In May, biologists from the Sacramento Fish and Wildlife Office visited the Sylvan Preserve in Sacramento to survey for Sacramento Orcutt grass that had been introduced to some vernal pools on the property. As California enters its third straight year of drought, many vernal pools have been drying across the state impacting populations of species that consider these seasonal freshwater pools home.  

“The Sylvan Preserve was identified as a great location to expand the existing population of this endangered plant due to health of the vernal pool system on the property,” said Nora Papian, senior biologist in the Sacramento Fish and Wildlife Office’s Conservation Planning Division. 

The U.S. Fish and Wildlife Service provided a grant to support the seeding effort on the preserve in 2017.  Carol Witham, a local biologist and Central Valley vernal pool expert, closely monitored the seeding effort and reported back to the Sacramento FWO on the progress.

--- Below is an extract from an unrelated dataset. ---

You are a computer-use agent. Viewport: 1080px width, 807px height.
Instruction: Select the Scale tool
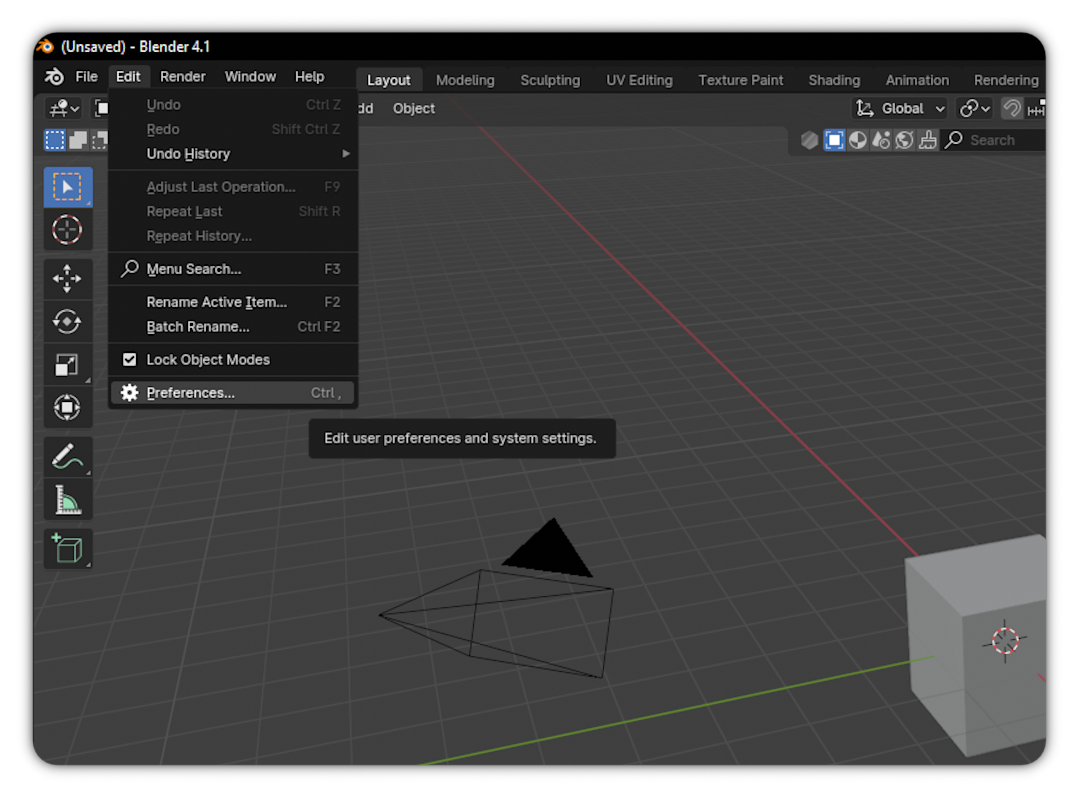point(68,364)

While early results of the effort were positive, California plunged into two years of severe drought with late-season rains. During 2020 and 2021, few to no Orcutt grass plants were detected during surveys of pools where the grass was introduced or occurred naturally. However, even though California is still in a drought, the 2022 survey discovered 1,132 plants in seven vernal pools. 

“We are very happy to see these results. The Sacramento Orcutt grass continues to defy the odds and persist despite challenging environmental conditions. We’re grateful for partners like Carol who are champions for California’s vernal pools,” said Papian. 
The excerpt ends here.